C# Using Queue instead of LinkedList:

public static List<List<int>> LevelOrderTraversal(Node<int> root)
{
    var res = new List<List<int>>();
    if (root == null) return res;

    var queue = new Queue<Node<int>>();
    queue.Enqueue(root);  // at least one element in the queue to kick start bfs
    while (queue.Count > 0)
    {  // as long as there is element in the queue
        int n = queue.Count;
        var newLevel = new List<int>();
        // dequeue each node in the current level
        for (int i = 0; i < n; i++)
        {
            var node = queue.Dequeue();
            newLevel.Add(node.val);
            // enqueue non-null children
            if (node.left != null) queue.Enqueue(node.left);
            if (node.right != null) queue.Enqueue(node.right);
        }
        res.Add(newLevel);
    }

    return res;
}

LC (medium): https://leetcode.com/problems/binary-tree-level-order-traversal

How about keeping track of level explicitly?

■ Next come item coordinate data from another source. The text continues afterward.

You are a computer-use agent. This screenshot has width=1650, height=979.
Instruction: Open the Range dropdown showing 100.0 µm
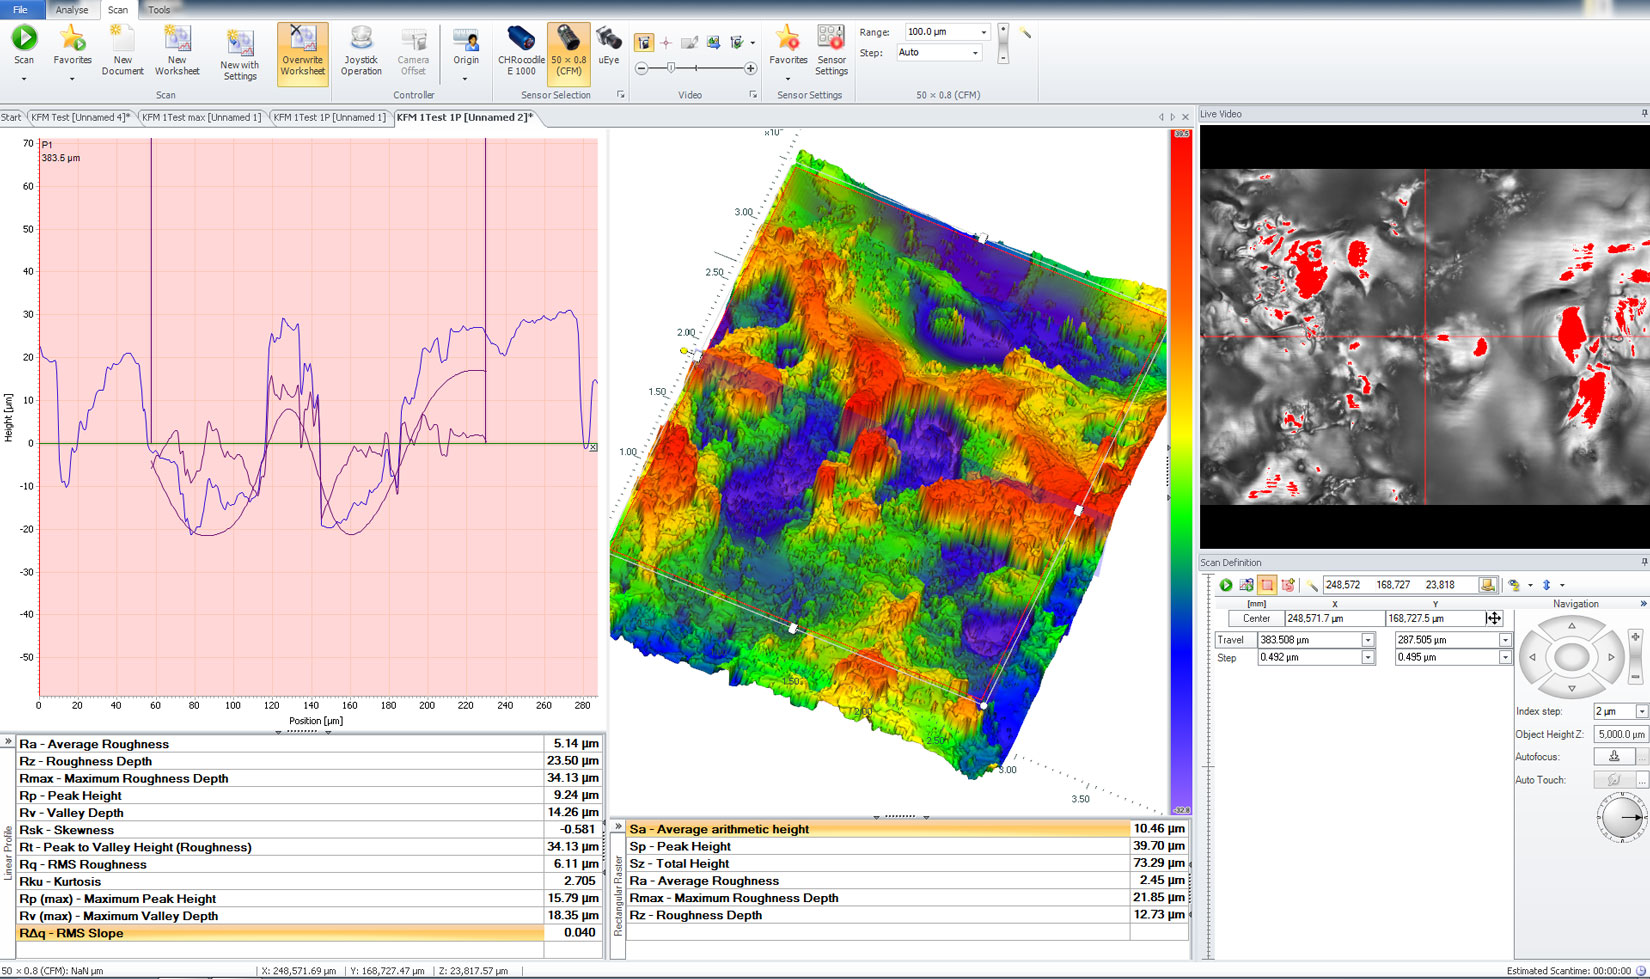(x=983, y=33)
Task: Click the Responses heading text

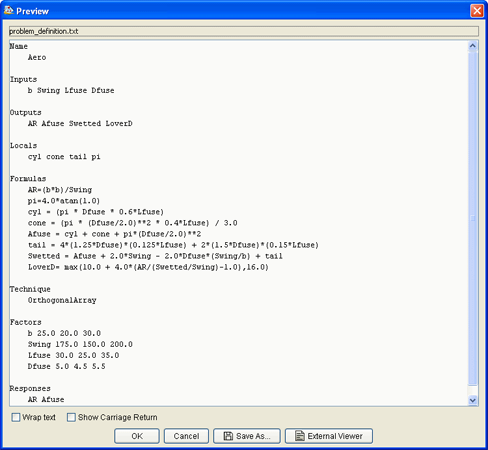Action: click(30, 389)
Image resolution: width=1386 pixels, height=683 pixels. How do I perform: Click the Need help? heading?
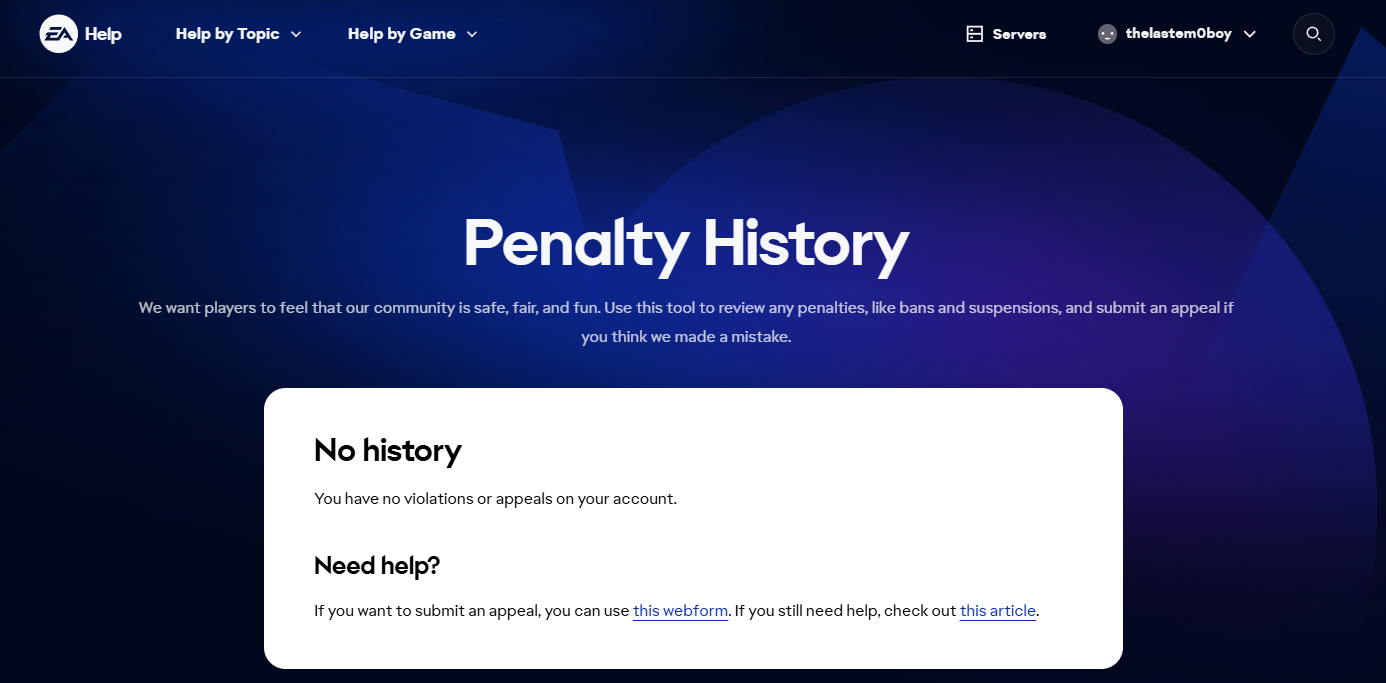pos(377,566)
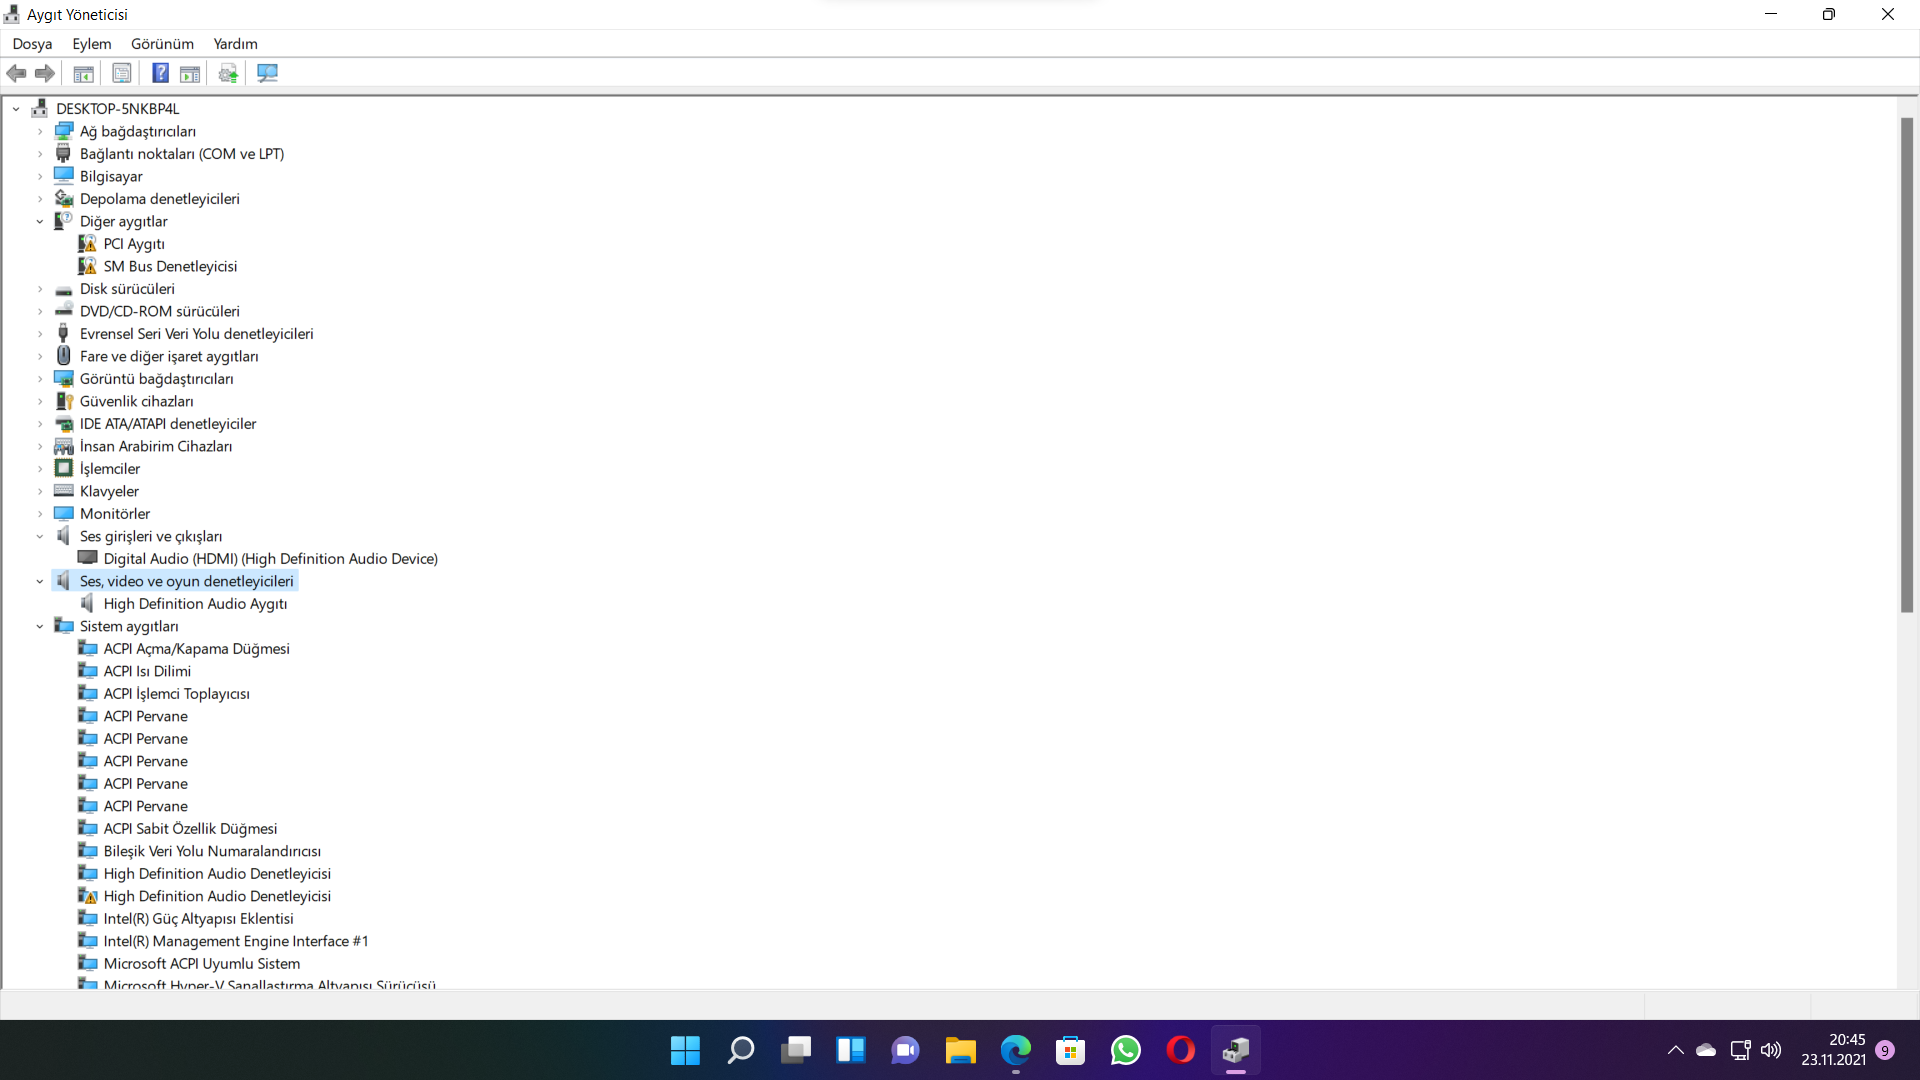Click the Back arrow toolbar icon

click(x=16, y=73)
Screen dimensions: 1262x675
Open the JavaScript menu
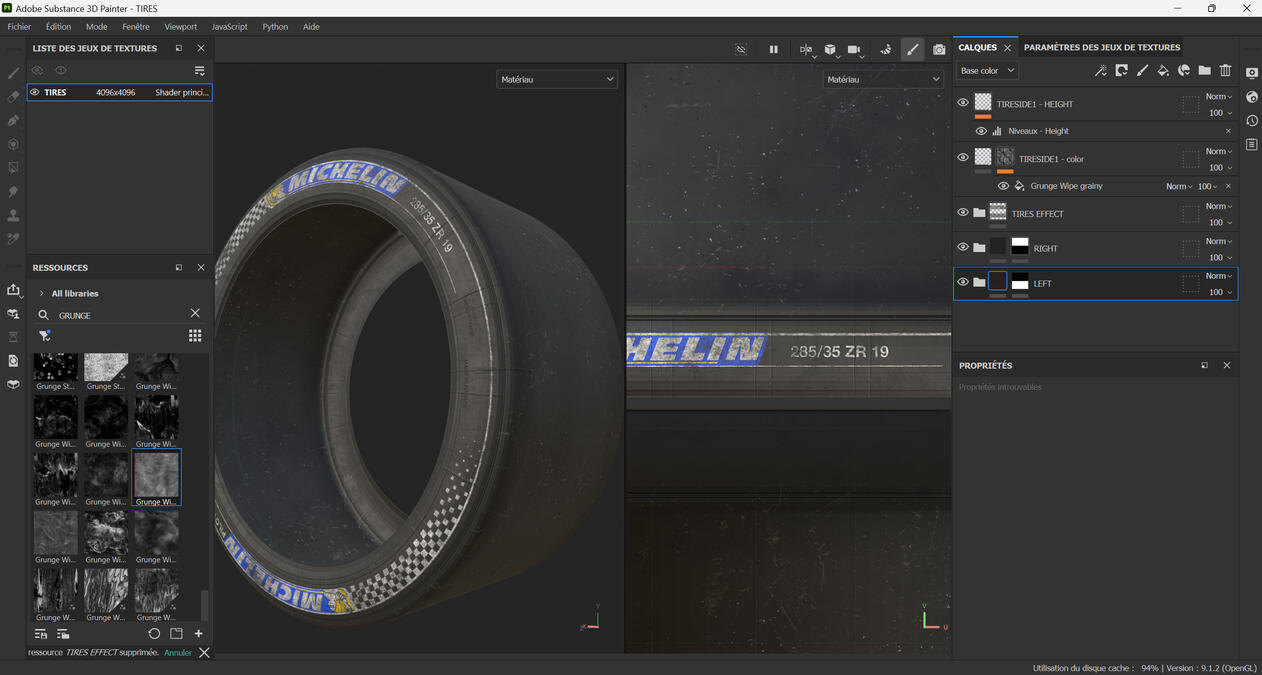(x=229, y=26)

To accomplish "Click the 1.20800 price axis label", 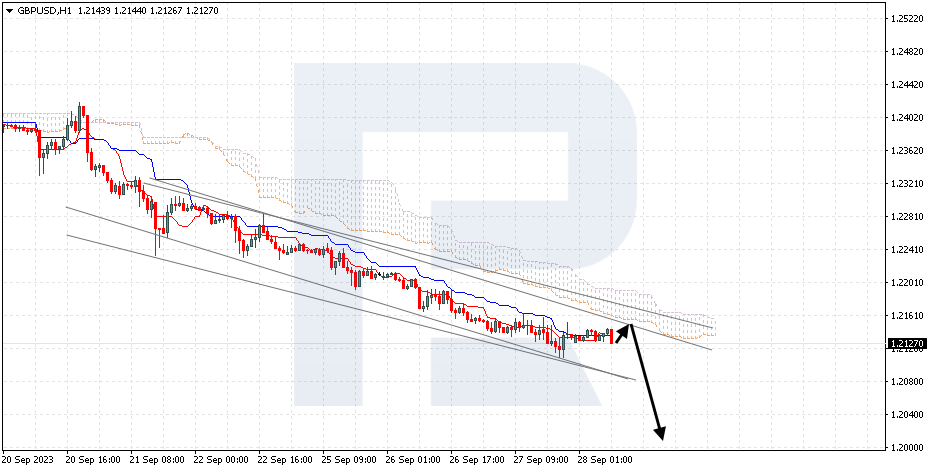I will click(x=905, y=381).
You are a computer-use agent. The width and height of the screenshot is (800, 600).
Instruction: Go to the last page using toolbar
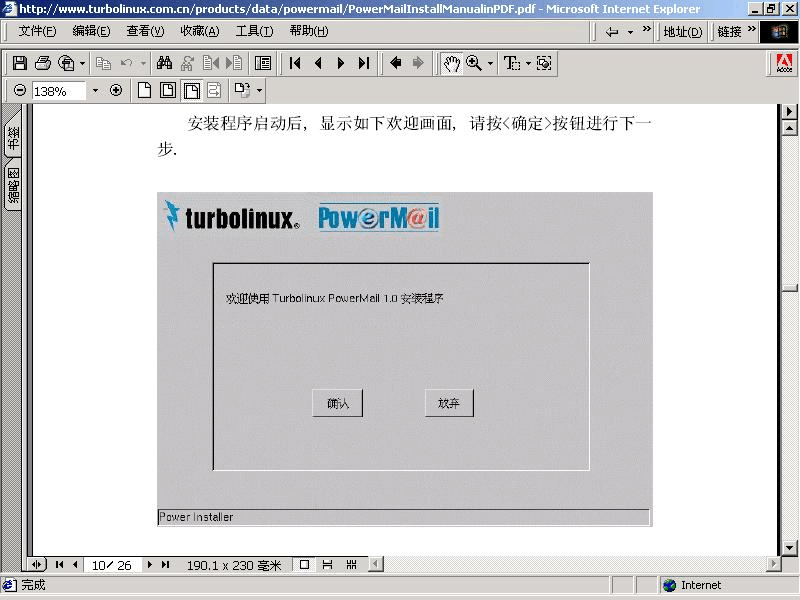click(363, 63)
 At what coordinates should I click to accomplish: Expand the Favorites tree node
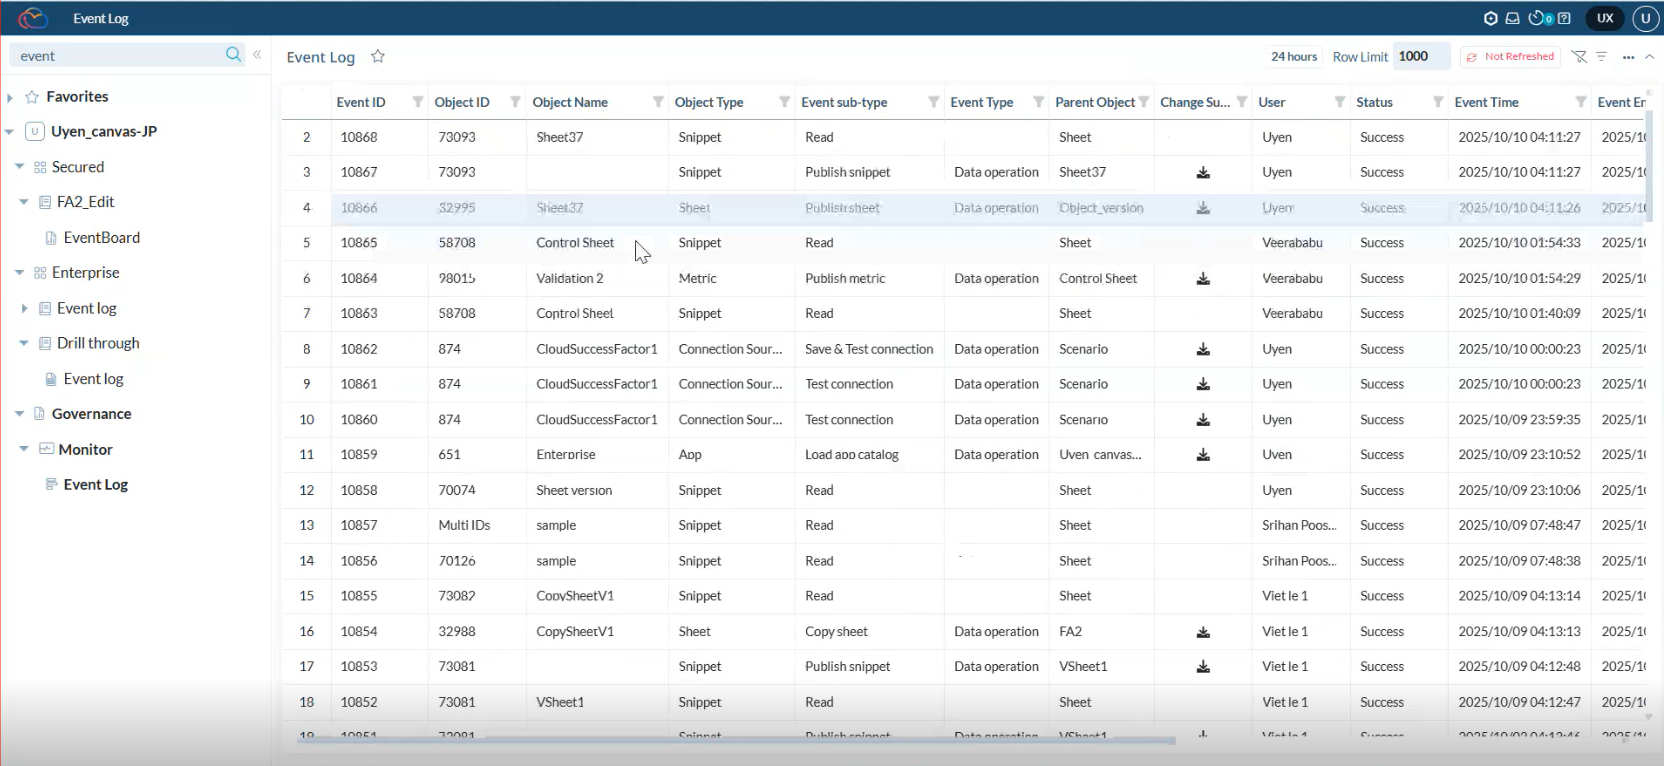click(10, 97)
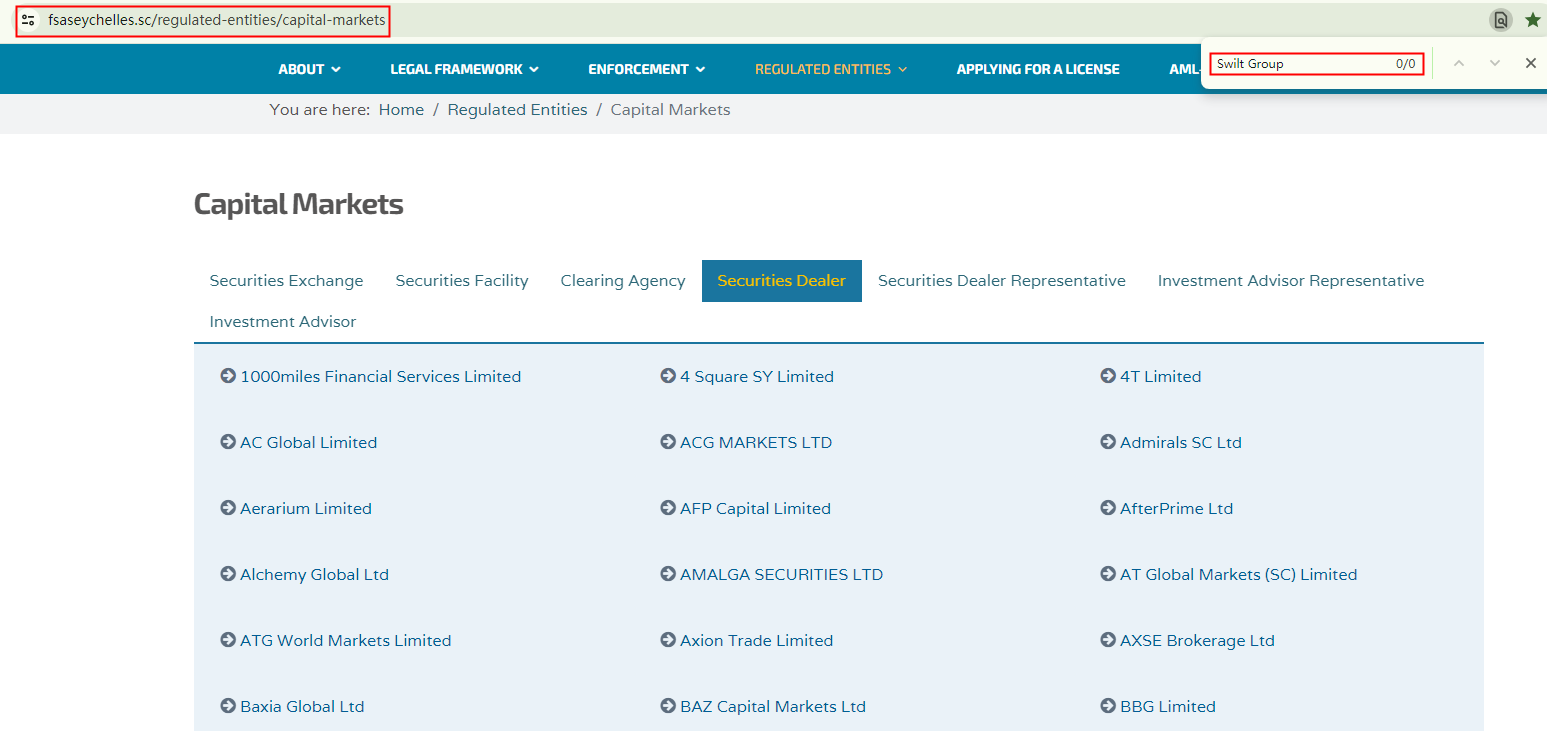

def level_order_traversal(root: Node) -> List[List[int]]:
    res = []
    root.level = 0
    d = deque([root])
    while len(d) > 0:
        n = d.popleft()
        for child in [n.left, n.right]:
            if child:
                child.level = n.level + 1
                d.append(child)
        if len(res) < n.level + 1:
            res.append([n.val])
        else:
            res[n.level].append(n.val)
    return res

you are welcome

public static List<List<Integer>> levelOrderTraversal(Node<Integer> root) {
        // WRITE YOUR BRILLIANT CODE HERE
        List<List<Integer>> result = new ArrayList();
        Queue<Node<Integer>> q = new LinkedList();
        q.add(root);
        while(!q.isEmpty())
        {
            List<Integer> lst = new ArrayList();
            int size = q.size();
            for(int i = 0; i < size; i++)
            {
                Node<Integer> n = q.remove();
                if(n == null) continue;
                lst.add(n.val);
                q.add(n.left);
                q.add(n.right);
            }
            if(lst.size() > 0)
            {
                //System.out.println(lst);
                result.add(lst);
            }
        }
        return result;
    }

Very good queue’s content analysis resulting in a compact solution.

My solution in js:

function levelOrderTraversal(root) {
    const numbers = []
    const queue = [[root, 0]]
    
    while(queue.length) {
        const [node, lvl] = queue.shift()
        
        if (!numbers[lvl])
            numbers[lvl] = [node.val]
        else
            numbers[lvl].push(node.val)

        if (node.left)
            queue.push([node.left, lvl + 1])

        if (node.right)
            queue.push([node.right, lvl + 1])
    }
    return numbers
}

is the graphic for the explanation missing a slide?

is the graphic for the explanation missing a slide?